Task. Can you turn the listing into a Markdown table with the columns Row and Line, from the line with "Screen dimensions: 1288x930" up to and including the line with "tap(164, 208)"? Number each line and leave out blank ones.

┄┄┄┄┄┄┄┄┄┄

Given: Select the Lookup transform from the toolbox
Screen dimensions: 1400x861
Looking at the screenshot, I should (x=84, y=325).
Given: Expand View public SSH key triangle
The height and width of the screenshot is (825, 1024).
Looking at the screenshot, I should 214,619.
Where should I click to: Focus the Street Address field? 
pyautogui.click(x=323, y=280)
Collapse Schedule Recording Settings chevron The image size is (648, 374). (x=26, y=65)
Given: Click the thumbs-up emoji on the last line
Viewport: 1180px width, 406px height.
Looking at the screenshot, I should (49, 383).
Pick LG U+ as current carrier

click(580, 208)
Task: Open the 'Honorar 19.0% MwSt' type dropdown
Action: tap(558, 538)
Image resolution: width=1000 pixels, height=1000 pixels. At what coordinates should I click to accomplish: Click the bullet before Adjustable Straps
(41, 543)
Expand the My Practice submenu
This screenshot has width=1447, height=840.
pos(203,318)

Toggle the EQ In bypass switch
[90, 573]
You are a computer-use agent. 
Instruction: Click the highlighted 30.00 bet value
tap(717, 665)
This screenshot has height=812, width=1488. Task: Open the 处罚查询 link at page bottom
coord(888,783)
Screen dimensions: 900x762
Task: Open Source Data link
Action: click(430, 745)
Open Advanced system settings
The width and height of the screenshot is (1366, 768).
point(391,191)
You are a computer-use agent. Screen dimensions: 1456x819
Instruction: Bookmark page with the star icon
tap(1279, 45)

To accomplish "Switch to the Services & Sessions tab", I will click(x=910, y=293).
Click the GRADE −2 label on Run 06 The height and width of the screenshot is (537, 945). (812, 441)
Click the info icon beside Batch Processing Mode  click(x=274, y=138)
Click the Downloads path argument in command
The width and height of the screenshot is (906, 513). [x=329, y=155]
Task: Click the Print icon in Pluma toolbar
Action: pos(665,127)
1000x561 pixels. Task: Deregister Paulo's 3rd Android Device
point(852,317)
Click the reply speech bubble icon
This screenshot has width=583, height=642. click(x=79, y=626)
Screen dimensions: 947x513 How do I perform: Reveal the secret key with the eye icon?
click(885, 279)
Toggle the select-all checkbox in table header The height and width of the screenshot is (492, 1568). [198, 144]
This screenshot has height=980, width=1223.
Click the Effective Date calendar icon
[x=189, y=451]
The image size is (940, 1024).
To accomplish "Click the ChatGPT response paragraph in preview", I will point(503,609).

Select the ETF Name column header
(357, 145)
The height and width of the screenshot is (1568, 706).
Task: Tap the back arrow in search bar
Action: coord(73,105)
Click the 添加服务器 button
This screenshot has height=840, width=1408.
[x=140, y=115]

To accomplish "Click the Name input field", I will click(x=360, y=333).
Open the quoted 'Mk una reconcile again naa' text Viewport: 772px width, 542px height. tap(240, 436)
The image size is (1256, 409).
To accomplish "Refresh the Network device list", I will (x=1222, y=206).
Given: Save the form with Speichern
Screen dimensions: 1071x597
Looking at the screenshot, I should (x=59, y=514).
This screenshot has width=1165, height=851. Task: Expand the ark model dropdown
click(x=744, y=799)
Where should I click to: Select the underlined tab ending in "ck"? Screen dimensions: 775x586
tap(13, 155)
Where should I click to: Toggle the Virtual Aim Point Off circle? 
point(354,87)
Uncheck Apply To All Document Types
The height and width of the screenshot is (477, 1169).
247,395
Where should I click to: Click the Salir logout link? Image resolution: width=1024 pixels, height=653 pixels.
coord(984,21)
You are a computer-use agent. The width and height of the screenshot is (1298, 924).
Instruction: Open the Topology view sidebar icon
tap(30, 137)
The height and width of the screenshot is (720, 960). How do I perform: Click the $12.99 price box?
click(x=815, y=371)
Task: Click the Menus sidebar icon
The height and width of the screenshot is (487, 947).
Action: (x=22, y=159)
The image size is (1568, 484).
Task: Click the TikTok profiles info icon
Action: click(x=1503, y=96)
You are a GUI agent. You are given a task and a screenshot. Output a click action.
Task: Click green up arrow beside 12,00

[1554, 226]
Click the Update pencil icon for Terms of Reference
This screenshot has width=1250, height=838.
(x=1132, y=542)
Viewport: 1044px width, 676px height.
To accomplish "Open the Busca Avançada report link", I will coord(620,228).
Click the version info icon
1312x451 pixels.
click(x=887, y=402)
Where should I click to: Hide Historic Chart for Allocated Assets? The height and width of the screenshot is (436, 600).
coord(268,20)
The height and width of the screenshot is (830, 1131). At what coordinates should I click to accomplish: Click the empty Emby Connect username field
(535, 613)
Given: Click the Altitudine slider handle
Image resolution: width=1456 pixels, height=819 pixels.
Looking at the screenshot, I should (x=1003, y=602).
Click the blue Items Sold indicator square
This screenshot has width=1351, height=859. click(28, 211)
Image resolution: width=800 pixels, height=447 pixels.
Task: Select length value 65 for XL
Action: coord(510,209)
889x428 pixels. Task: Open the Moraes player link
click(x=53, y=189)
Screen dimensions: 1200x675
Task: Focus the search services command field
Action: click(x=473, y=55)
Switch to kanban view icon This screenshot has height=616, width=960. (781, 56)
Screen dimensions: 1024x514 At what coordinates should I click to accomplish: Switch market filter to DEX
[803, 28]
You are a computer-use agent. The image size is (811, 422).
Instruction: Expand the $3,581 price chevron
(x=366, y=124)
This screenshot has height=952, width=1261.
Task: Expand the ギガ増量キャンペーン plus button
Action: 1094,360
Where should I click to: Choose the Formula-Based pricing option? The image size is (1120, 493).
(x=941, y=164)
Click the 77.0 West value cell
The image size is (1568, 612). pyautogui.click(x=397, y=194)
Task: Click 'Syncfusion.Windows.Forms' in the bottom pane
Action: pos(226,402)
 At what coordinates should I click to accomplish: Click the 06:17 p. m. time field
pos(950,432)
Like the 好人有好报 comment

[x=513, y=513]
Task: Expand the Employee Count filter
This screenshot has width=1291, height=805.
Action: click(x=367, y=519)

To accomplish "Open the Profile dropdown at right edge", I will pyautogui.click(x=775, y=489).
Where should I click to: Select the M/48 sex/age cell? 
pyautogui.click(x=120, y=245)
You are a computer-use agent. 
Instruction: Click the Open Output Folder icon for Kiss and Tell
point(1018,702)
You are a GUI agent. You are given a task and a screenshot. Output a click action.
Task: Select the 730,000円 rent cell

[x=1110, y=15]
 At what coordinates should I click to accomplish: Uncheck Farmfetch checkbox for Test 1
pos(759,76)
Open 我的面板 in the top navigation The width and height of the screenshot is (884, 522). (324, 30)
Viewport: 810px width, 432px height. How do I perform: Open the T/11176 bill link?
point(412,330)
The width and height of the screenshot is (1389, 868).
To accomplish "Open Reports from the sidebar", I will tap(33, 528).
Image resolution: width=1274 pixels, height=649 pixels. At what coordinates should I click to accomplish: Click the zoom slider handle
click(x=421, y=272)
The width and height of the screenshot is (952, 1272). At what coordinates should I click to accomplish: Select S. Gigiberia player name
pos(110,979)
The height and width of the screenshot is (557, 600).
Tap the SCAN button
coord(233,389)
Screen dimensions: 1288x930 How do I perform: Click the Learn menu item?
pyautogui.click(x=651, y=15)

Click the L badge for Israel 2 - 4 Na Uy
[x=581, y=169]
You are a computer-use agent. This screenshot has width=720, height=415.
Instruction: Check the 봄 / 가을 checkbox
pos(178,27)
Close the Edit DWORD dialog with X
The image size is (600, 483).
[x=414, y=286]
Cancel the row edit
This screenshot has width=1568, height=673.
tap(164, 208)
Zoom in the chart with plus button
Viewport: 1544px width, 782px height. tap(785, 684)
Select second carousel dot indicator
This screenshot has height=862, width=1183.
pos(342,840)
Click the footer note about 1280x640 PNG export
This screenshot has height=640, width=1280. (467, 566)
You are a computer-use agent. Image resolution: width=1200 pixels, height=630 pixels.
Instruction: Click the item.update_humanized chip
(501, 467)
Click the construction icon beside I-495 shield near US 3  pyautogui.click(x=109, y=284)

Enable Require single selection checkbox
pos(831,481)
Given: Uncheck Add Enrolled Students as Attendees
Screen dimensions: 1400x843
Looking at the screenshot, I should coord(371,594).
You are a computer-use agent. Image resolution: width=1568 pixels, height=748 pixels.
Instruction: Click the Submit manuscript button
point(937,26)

┄┄┄┄┄┄┄┄┄┄

Solution.
| Row | Line |
|---|---|
| 1 | Screen dimensions: 1288x930 How do I perform: Click the Learn menu item? |
| 2 | pyautogui.click(x=651, y=15) |
| 3 | Click the L badge for Israel 2 - 4 Na Uy |
| 4 | [x=581, y=169] |
| 5 | You are a computer-use agent. This screenshot has width=720, height=415. |
| 6 | Instruction: Check the 봄 / 가을 checkbox |
| 7 | pos(178,27) |
| 8 | Close the Edit DWORD dialog with X |
| 9 | The image size is (600, 483). |
| 10 | [x=414, y=286] |
| 11 | Cancel the row edit |
| 12 | This screenshot has width=1568, height=673. |
| 13 | tap(164, 208) |